## WORK ITEM:
In the text on grammatical mood, what is the imperative mood used for?

The subjunctive mood is used to express doubt, hypothetical situations, desire, or obligation.
Though this mood was once widely used in Old English, it is less common in Modern English, though it still survives in a few constructions (If I were you… and not was). The subjunctive mood is common in a number of languages in the world, and is found in many of the Romance languages:
Espero que Juan llegue pronto.
hope.1sg that Juan arrive.3sgSUBJ soon
‘I hope that Juan arrives soon’
The imperative mood is used to command, prohibit, or advise. Such utterances are usually directed towards the grammatical second person. This can be seen in English (indicative: ‘you are careful,’ imperative: ‘be careful!’) and is present in many other languages as well.

## ENTRIES SUPPLIED:
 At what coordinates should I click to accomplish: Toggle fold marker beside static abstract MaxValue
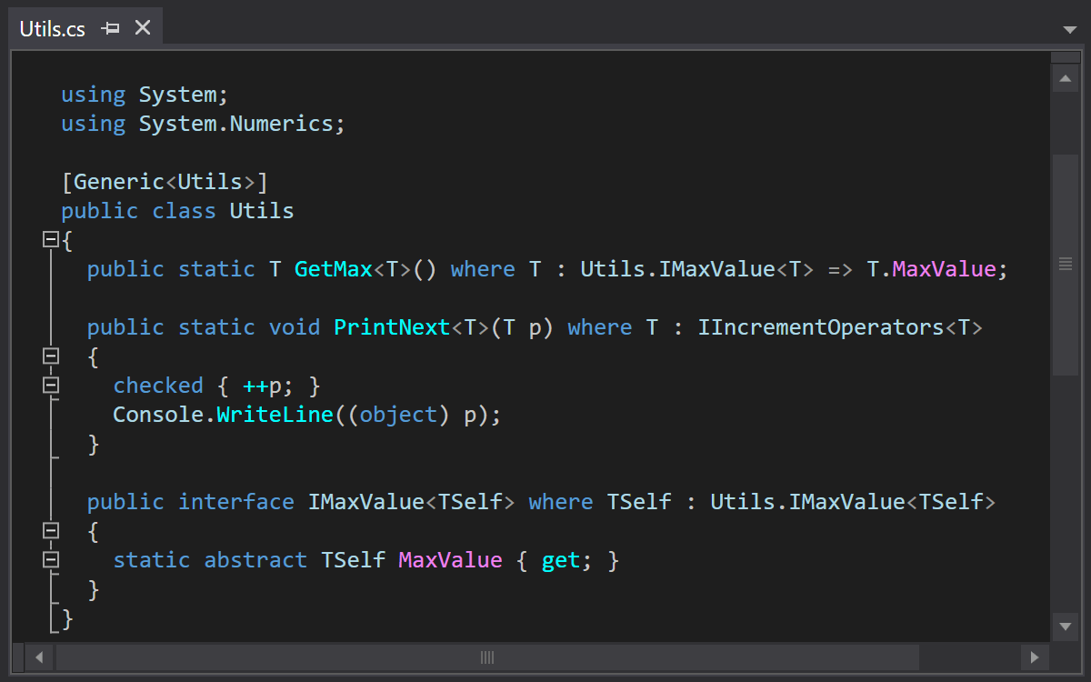pyautogui.click(x=51, y=560)
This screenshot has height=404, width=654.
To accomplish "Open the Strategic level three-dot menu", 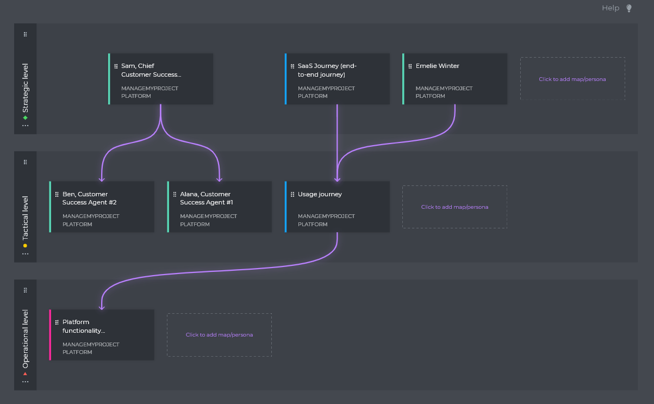I will point(25,126).
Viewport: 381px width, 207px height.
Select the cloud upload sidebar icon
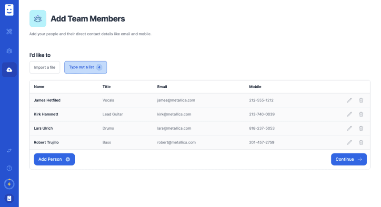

## RESPONSE TO THE TASK:
To command, prohibit, or advise.